Tesserae search begins by matching a minimum of two words in one text with two words in another. The words can be matched either by their exact forms or by their dictionary headwords. Using headword matching permits, for instance, the Latin tuli to match latus, both forms of the headword fero.
For comparisons of even moderate-sized texts, basic matching produces thousands of results. We have therefore created a scoring system to sort results by likely potential interest.
Higher scores are given to parallels where the matched words in each text are closer together and where the matched words are more rare. Our testing has found that the top results produced by this method correspond well with the results found by commentators. In other words, preliminary tests show the current Tesserae identification and scoring processes help substantially to identify the most meaningful results.
Full testing of this system is still in progress, however, as are efforts to improve it further. In the meantime, the following description gives a somewhat more detailed account of its function.
First, the frequency of each matching term is calculated by dividing its count within its respective text by the total number of words in that text.
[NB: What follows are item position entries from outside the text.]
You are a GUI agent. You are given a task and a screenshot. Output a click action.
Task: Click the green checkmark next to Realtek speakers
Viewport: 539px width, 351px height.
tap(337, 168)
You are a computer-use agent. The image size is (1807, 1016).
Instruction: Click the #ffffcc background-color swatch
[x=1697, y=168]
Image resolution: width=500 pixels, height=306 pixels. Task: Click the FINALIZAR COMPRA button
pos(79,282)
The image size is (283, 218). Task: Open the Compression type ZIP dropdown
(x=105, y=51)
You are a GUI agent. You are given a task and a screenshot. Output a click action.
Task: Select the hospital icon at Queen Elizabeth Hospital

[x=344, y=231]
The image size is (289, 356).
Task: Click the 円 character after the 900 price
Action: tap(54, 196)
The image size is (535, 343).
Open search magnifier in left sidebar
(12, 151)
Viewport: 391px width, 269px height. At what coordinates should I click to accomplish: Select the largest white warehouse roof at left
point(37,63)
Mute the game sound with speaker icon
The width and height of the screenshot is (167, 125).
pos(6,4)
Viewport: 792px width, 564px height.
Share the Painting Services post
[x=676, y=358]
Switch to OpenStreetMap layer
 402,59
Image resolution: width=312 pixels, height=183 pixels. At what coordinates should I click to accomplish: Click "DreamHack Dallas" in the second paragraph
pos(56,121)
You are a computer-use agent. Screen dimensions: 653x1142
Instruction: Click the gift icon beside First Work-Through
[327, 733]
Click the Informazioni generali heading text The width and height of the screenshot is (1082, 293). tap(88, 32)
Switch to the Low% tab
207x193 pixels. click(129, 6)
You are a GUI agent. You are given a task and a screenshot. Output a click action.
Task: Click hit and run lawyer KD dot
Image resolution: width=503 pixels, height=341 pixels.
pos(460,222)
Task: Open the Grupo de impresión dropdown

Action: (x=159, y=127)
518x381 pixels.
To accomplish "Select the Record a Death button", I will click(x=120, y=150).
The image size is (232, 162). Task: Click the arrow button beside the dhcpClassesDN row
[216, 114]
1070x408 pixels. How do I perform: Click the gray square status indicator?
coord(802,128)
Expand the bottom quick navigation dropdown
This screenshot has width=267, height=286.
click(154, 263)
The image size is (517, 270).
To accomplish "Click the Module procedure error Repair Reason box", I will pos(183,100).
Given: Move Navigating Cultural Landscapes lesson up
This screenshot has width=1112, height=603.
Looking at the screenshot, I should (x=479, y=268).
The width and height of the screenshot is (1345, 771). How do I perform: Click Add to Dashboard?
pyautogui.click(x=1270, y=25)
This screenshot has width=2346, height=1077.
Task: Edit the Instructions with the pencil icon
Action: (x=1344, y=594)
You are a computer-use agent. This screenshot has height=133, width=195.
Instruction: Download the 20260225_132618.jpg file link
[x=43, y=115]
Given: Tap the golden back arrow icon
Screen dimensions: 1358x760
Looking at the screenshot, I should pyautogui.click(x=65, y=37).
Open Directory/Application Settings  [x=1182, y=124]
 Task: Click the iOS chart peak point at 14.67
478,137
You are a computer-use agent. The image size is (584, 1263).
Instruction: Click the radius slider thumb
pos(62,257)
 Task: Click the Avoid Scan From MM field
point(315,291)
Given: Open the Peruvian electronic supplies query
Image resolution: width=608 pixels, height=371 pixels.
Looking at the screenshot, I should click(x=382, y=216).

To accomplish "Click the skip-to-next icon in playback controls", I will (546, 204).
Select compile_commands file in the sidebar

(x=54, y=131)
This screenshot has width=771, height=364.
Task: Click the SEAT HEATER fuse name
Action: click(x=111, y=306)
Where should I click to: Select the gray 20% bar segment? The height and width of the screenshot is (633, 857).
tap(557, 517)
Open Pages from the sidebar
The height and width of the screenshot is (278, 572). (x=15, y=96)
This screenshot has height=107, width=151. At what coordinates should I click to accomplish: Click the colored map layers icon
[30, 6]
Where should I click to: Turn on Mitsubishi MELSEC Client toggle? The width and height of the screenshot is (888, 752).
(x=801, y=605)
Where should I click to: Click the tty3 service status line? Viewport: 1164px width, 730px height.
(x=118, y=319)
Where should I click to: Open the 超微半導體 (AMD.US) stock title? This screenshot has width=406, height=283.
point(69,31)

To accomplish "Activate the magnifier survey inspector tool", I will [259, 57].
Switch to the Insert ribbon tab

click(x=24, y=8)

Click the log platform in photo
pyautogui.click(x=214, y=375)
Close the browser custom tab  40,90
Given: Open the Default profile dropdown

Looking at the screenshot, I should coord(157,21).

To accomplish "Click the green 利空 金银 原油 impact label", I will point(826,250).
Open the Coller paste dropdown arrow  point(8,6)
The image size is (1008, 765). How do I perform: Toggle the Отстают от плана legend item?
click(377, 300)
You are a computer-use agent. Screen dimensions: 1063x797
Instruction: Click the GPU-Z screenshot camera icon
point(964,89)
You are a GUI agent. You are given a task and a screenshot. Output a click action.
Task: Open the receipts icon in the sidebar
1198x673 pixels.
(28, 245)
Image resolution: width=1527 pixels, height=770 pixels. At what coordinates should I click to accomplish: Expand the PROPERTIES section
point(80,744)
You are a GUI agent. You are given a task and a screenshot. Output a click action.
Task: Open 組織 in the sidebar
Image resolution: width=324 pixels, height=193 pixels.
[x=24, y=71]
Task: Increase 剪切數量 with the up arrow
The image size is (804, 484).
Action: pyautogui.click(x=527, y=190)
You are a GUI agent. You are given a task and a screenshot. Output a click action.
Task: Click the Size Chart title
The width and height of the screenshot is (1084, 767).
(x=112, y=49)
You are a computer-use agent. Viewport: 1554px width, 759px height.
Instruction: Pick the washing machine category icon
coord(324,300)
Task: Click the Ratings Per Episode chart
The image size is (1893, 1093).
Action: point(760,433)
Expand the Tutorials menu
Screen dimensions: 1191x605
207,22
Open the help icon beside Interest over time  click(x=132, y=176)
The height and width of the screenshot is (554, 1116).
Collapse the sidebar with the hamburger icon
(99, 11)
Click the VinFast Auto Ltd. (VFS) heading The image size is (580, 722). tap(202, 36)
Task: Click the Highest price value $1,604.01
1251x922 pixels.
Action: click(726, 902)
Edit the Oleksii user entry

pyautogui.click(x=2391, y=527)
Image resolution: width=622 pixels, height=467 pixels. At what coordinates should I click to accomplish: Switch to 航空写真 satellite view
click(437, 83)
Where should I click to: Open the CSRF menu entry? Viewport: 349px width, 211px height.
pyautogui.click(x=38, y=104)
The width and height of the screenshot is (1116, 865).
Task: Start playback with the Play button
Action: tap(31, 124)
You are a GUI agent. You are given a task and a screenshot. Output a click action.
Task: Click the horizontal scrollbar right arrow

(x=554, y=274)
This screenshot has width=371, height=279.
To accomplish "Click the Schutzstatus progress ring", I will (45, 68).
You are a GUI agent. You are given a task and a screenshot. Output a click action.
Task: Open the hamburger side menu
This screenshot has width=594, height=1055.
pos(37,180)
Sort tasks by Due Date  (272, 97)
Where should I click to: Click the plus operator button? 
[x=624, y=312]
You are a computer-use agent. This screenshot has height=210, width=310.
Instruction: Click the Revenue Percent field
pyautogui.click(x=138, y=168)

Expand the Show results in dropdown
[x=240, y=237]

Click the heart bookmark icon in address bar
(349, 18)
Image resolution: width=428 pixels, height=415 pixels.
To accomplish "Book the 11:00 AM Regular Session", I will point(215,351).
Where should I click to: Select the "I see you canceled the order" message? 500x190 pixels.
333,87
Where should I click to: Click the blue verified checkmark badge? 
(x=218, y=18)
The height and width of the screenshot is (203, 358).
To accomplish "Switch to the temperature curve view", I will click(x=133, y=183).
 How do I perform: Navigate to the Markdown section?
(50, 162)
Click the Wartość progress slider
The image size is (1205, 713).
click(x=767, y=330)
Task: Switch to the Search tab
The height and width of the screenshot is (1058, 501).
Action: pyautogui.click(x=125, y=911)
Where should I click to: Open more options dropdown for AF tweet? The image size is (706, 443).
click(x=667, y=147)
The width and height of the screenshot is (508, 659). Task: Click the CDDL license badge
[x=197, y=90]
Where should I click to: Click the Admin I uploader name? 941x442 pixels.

The frequency of a word will thus be different in the search and target texts. In a lemma-based search (the default), the count for a word includes every occurrence of an inflected form with which it shares one or more possible lemmata. These frequencies (very small fractions, even for the most common words) are then inverted and the results are added together across both phrases. The result is a very large number. This is then divided by the distance covered by the matching words in the source and target phrase.
Distance in each phrase is calculated as the number of tokens spanned by (and including) the two most-infrequent matching words. The distances from the source and target phrases are added together to make the overall distance. Finally, the natural logarithm of the result is taken. This helps to bring the exponential differences in word frequencies that occur in natural language into a more linear and human-interpretable range. For a given parallel, the rarer the words are, and the closer they are together in their respective texts, the higher its score will be.